6IXTYNIN9 シックスティナインの三樹夫のレビュー・感想・評価

3.8
タイのタランティーノフォロワー作品。基本的には『パルプ・フィクション』だが、『レザボア・ドッグス』も『ジャッキー・ブラウン』も入っていると当時のタラちゃん監督作品全部乗せ。
アパートの6号室に住む女性が主人公。度々ドアの6のプレートがズレて反転し9になるため、9号室と間違えられて起こる大金をめぐるサスペンス。そのためタイトルは69となっている。会社を解雇され自殺も考えていた主人公はドア前で大金入りのダンボール箱を拾う。しかしそれは本来9号室に届けるためのものだった。マフィアが訪ねてきて、部屋の中に次々死体が増えていく。

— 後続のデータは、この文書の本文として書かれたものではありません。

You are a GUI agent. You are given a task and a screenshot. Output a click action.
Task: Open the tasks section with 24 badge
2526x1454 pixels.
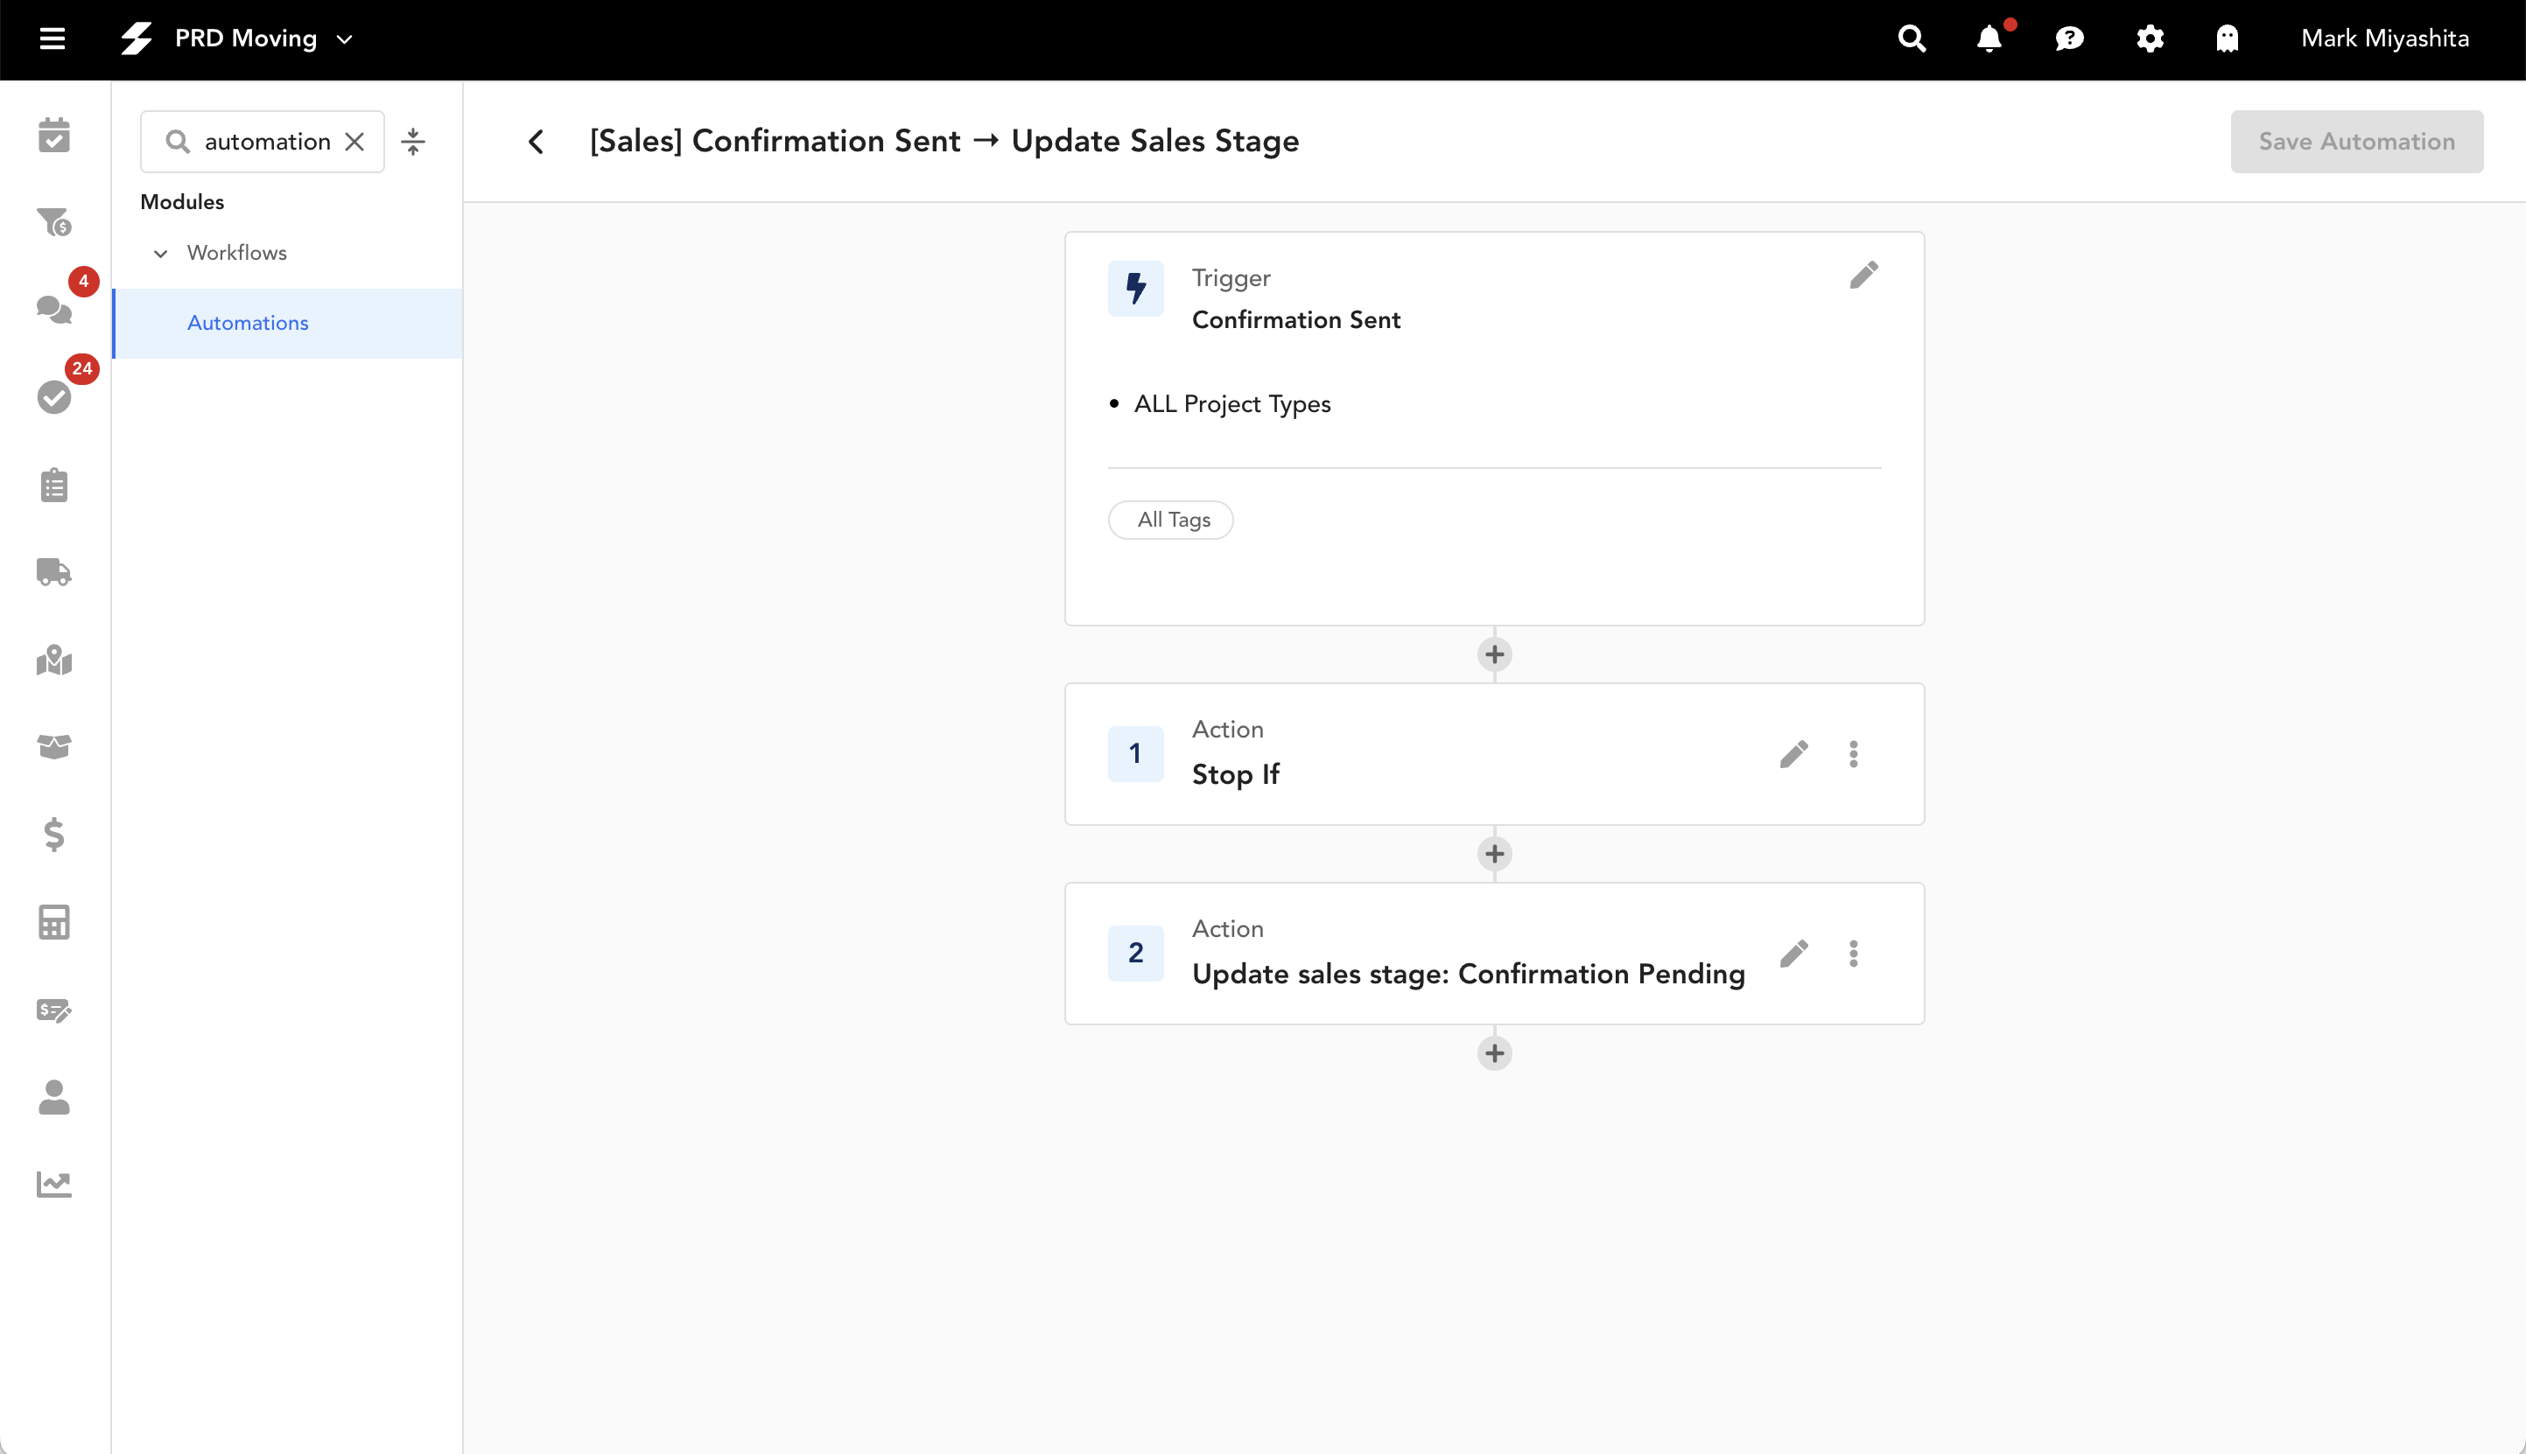(x=54, y=396)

こいつとこいつが接点あったのかみたいな登場人物が絡み合う構成の群像劇に、全体像を把握している者は誰もおらず色々勘違いしたまま話がドライブしていく。出てくる人間が全員変な奴、八百長だなんだとというので『パルプ・フィクション』をしたいのねというのが分かる。最後はモラル的な締めだなと思ったが、これも『パルプ・フィクション』のラストを意識しているのだろう。
この映画ではタランティーノのオフビートな雰囲気を取り込もうとしている。長い無駄話、時系列シャッフルの表層的なタランティーノアプローチは行わない。そこのところでちゃんとタランティーノを分析して作っているんだなと好感が持てる。長い無駄話、時系列シャッフル=タランティーノじゃないしね。
演出技法で遊んでいるような子供っぽさがあり、スプリットスクリーン解除後のサプライズはこいつと繋がってくるんかいと素直に驚く。

映画が始まってどんどんドライブしていき部屋が死体安置所になる中盤は面白いが、終盤に向けて勢いが下がるのが残念だ。下品おばさんなど面白いキャラ出しているのに、面白キャラをイマイチ映画のスパイスとして活かしきれていないのは演出の緩さにある。この映画は演出が緩めで、例えばファーストカットのおばちゃんのアップが思いっきり瞬きしており、このテイクにOK出すのは緩いだろう。その後の二人は瞬きしていなかったし。ファーストカットがこれはいかんでしょ。窓に反射する課長のカットも、窓に映っているというより空に浮かんでるみたいに見えた。

この映画が意識しているのは完全にタランティーノだが、コーエン兄弟を想起しないでもない。登場人物が絡み合う構成の群像劇、出てくる人間が全員変な奴というのはコーエン兄弟も得意とするところで、タラちゃんとコーエン兄弟は共通点もありつつもまた別種の監督だと思うが、一つ違いを挙げれば画作りが違い、コーエン兄弟はバキバキの画を作ってくる。両者ともキャリアを重ねるにつれ作風が変わっていくが、この映画の監督のように世界各国のボンクラを惹き付けているのは偉大だ。